Its effect is to extend the retirement age of the Chief Justice, Deputy Chief Justice, and judges of the Constitutional and Supreme Court as will be dealt with in due course.
Section 328 of the Constitution 2013 reads as follows:
“(1) In this section —
'Constitutional Bill' means a Bill that seeks to amend this Constitution;
'Term-limit provision' means a provision of this Constitution which limits the length of time that a person may hold or occupy a public office.
(2) An Act of Parliament that amends this Constitution must do so in express terms.
(3) A Constitutional Bill may not be presented in the Senate or the National Assembly in terms of section 131 unless the Speaker has given at least 90 days notice in the Gazette of the precise terms of the Bill.
(4) Immediately after the Speaker has given notice of a Constitutional Bill, in terms of subsection (3), Parliament must invite members of the public to express their views on the proposed Bill in public meetings, and through written submissions, and must convene meetings and provide facilities to enable the public to do so.
(5) A Constitutional Bill must be passed, at its last reading in the National Assembly and the Senate, by the affirmative votes of two thirds of the membership of each House.
(6) Where a Constitutional Bill seeks to amend any provision of Chapter 4 or Chapter 16 —
(a) Within 3 months after it has been passed by the National Assembly and the Senate in accordance with subsection (5), it must be submitted to a national referendum; and
(b) If it is approved by a majority of the voters voting at the referendum, the Speaker of the National Assembly must cause it to be submitted without delay to the President, who must assent to and sign it forthwith.
(7) Notwithstanding any other provision of this section, an amendment to a term-limit provision, the effect of which is to extend the length of time that a person may hold or occupy any public office, does not apply in relation to any person who held or occupied that office, or an equivalent office, at any time before the amendment.
(8) Subsections (6) and (7) must not both be amended in the same Constitutional Bill nor may amendments to both those subsections be put to the people in the same referendum.
(9) This section may be amended only by following the procedures set out in subsections (3), (4), (5) and (6) as if this section were contained in Chapter 4.
(10) When a Constitutional Bill is presented to the President for assent and signature, it must be accompanied by —
(a) A certificate from the Speaker, that, at its final vote in the National Assembly, the Bill received the affirmative votes of at least two-thirds of the membership of the Assembly; and
(b) A certificate from the President of the Senate, that, at its final vote in the Senate, the Bill received the affirmative votes of at least two thirds of the membership of the Senate.”
We draw particular attention to the provisions of section 328(7) of the Constitution because this matter revolves around its relationship with section 186 of the Constitution, and the effect of that relationship on the tenure of office of the Honourable Justice Luke Malaba and the other judges who are cited as respondents in Case No.

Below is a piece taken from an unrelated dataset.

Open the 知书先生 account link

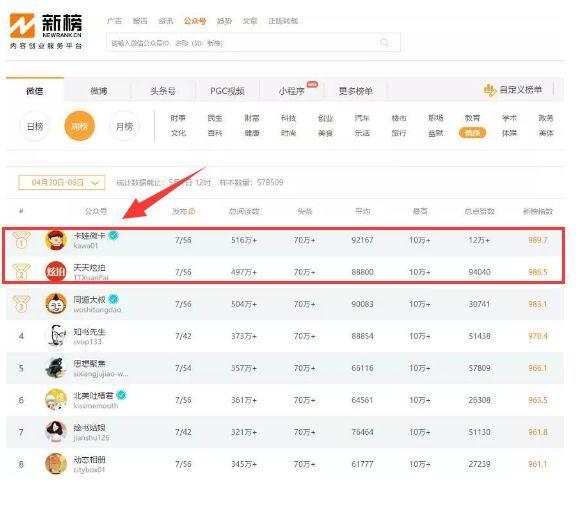(x=89, y=332)
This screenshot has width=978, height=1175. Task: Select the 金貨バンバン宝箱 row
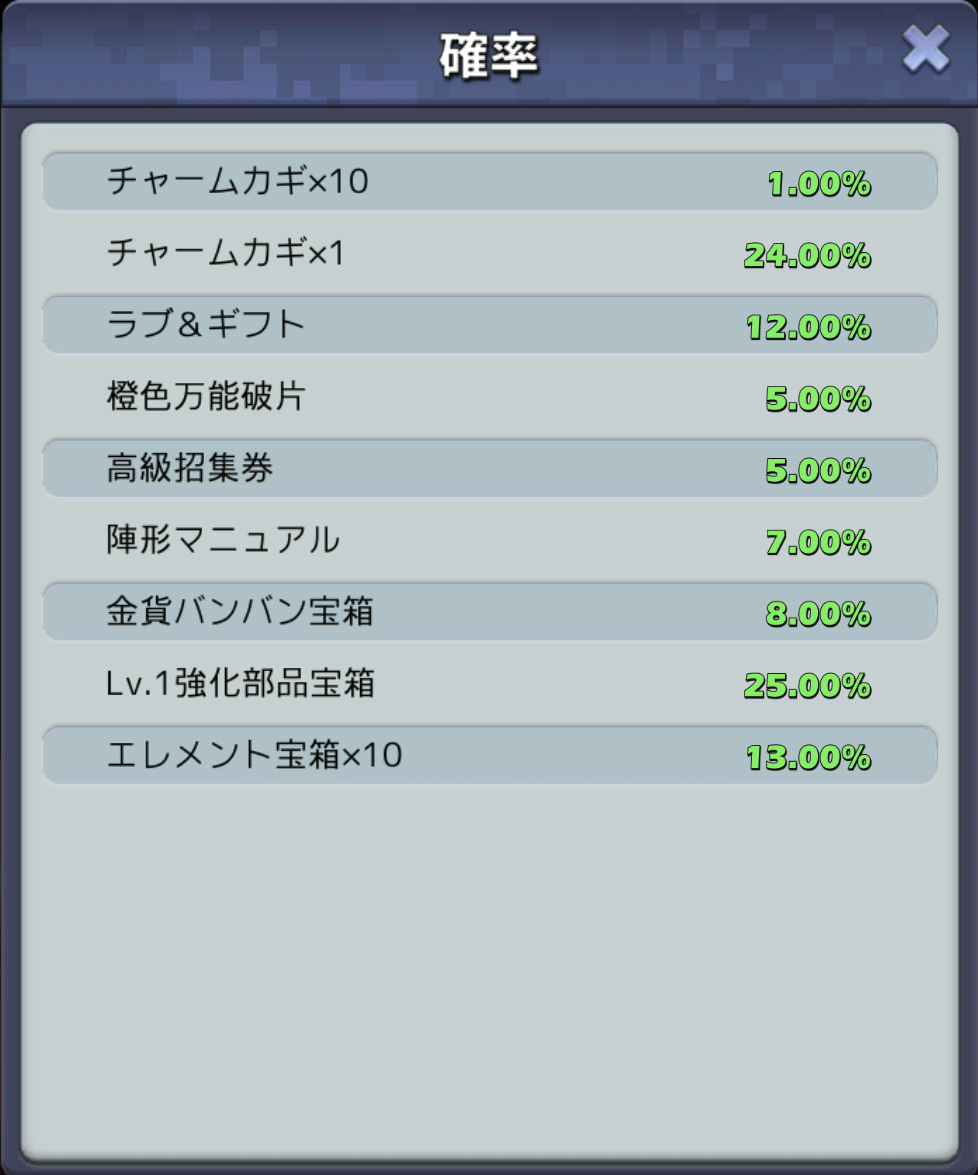coord(489,612)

HC2128/21.
The Applicants and Respondents Contentions
The applicants case is summarized in paragraphs 61-65 of the founding affidavit in HC2128/21 and paragraphs 17-21 of the founding affidavit in HC2166/21.
It is that the second respondent and the other persons cited who occupy the offices of judges of the Constitutional Court and Supreme Court cannot remain in office beyond the age of 70 years notwithstanding the provisions of section 186 of the Constitution as substituted by the Constitution of Zimbabwe Amendment (No.2) Act 2021.
The essence of the respondents case is that section 186 of the Constitution did not affect the term-limit or tenure of the judges of the Constitutional and Supreme Courts, and is therefore not affected by the provisions of section 328(7) of the Constitution.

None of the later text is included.